Offices in Fargo have relocated to the neighbouring city of Moorhead, 10 minutes away in the state of Minnesota. 

The clinic’s medical director does not do interviews with the press, drives eight hours, round trip, to provide treatment and care, and enters and leaves the building wearing a bulletproof vest. The new clinic has its own parking lot and hectoring protesters have to stay at least 100ft away from patients.

When Roe v Wade was overturned last June, it marked the beginning of a generational campaign that may take years or decades to conclude. The Democratic Party made protecting abortion rights a fundamental policy of November’s midterm elections and did better than anticipated. Republicans, who campaigned for abortion restrictions, did worse.

Campaigners had only succeeded in replacing the Eighth Amendment in 2018 and pandemic restrictions delayed full implementation of reforms. Picture: Eamonn Farrell/RollingNews.ie
Campaigners had only succeeded in replacing the Eighth Amendment in 2018 and pandemic restrictions delayed full implementation of reforms.

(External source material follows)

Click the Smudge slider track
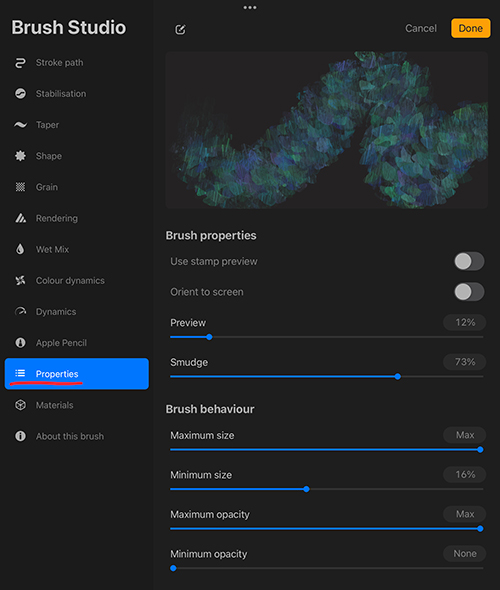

Picture: Eamonn Farrell/RollingNews.ie

The change of direction across the Atlantic was greeted with shock in Ireland, where campaigners had only succeeded in replacing the Eighth Amendment in September 2018 and where the pandemic restrictions delayed full implementation of reforms. 

Even so, the latest figures show a significant increase in the number of abortions in the Republic, with 8,156 in 2022, compared to 4,577 in 2021 and 6,600 in the previous two years. 

The counties with the highest number of terminations were Dublin (3,005), Cork (734), and Limerick (377). The county with the fewest was Leitrim, with only 48.

The tactics of anti-abortion groups in the US will find an echo here. Scrutiny must be maintained if long-desired liberalisation is to be protected and implemented.